Laptops are notorious for generating a lot of heat -- to the point where they slow down and shut down or have errors. Unless you live in a refrigerator (or at one of the Antarctic research stations), it happens in almost all environments. Some places are harder on laptops than others -- any dry dusty environment like West Texas or Arizona get hot enough to cause more frequent problems. Hidden dust in the household, such as from having a cat or dog -- or living in Arizona AND having cats and dogs) mean that you may need to deal with this problem quite a bit. And there are just some machines run hotter than others -- for example, the Apple Mac Book Aeros and the IBM T60.

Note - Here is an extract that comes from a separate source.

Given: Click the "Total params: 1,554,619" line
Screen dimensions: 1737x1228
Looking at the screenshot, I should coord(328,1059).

So... you've noticed that things have heated up and are wondering what to do about it. First thing is to put your hand near the vents on the computer and see if the fan(s) are actually blowing air out of them. If the answer is, "yes but it's awfully hot", that's still a good sign. If your answer is "no, I can't feel any fans blowing" then take it to a repair shop (unless you happen to know how to build computers -- and in that case, go replace the fan.)
The next thing to try is seeing if you can fix it without taking the case off. There's a number of simple checks you can run to see if this cools your laptop down.

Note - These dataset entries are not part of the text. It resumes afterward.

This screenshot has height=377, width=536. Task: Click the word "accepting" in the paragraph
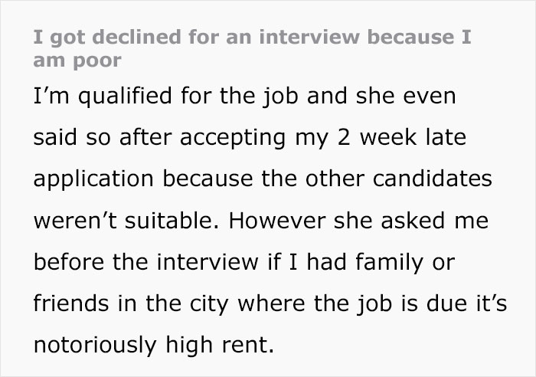(233, 137)
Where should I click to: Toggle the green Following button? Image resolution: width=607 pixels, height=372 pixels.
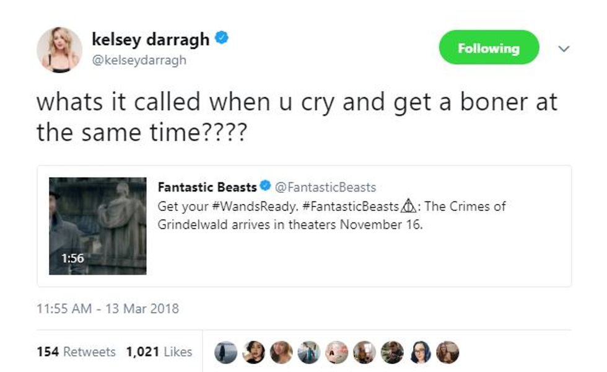tap(489, 48)

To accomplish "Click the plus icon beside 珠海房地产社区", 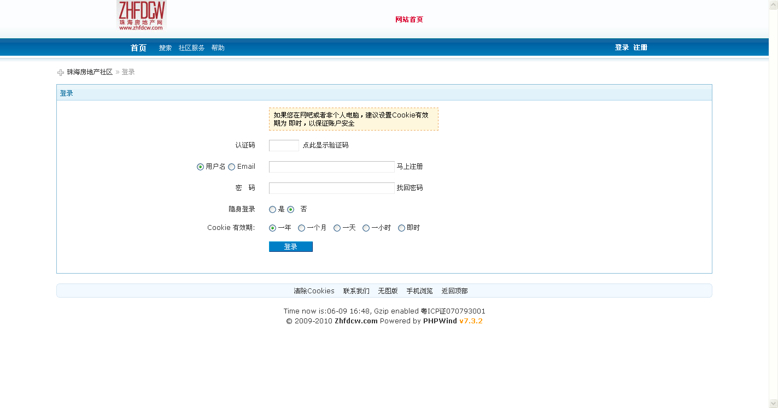I will tap(61, 73).
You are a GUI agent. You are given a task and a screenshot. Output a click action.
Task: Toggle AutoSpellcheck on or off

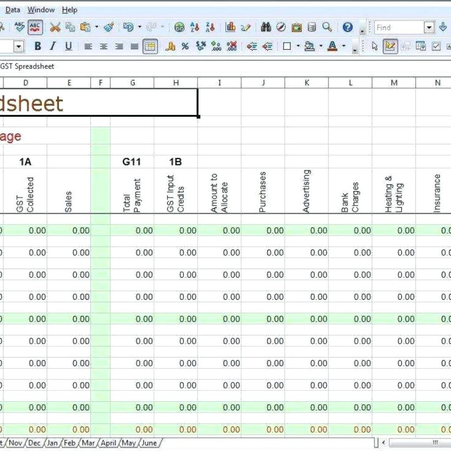(x=34, y=27)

First, shut down some extra programs. I'm notorious for having 3-4 PDFs open plus a lot of web pages plus World of Warcraft and so forth. Do you watch lots of videos? Listen to streaming music? Try closing a few things down and see if your machine runs cooler. If this works, then consider getting more RAM for your computer.
This is also a good time to run a program to clean up your registry and your hard drive. Efficient computers run cooler.
Next, take a look at what you've got connected to your USB ports. Things like external hard drive and network dongles put a load on your CPU and can cause your system to run hot. Instead of leaving them permanently plugged in, try plugging them in only when you're using them. USB hard drives cause a lot of heat problems in laptops.
Luckily, your mouse won't contribute to this problem... but oddly enough, some of the laptop external cooling fans will cause the system to heat.
Now take a look at WHERE the laptop sits. It needs to be on a hard surface (like a lap tray. Many laptops have cooling vents underneath and flexible surfaces (like your legs) obstruct the vents and cause overheating. Check to see if any of the labels that they put on the computer have slipped and started covering a label.
Next thing to do is check and see if your laptop has the power saving functions enabled. To find out, use the search function on your computer to find out where your particular brand of computer has them hidden. Make sure that the power saving functions are enabled.
Finally, buy a can of compressed air and blow it through the vents and in between the spaces of your keyboard. You can also purchase a laptop cooler board -- basically a small board with one or more fans -- and maybe USB ports. They come as both USB versions and external power versions. The USB ones are more convenient to travel with, but external power versions are much easier on the laptop's boards.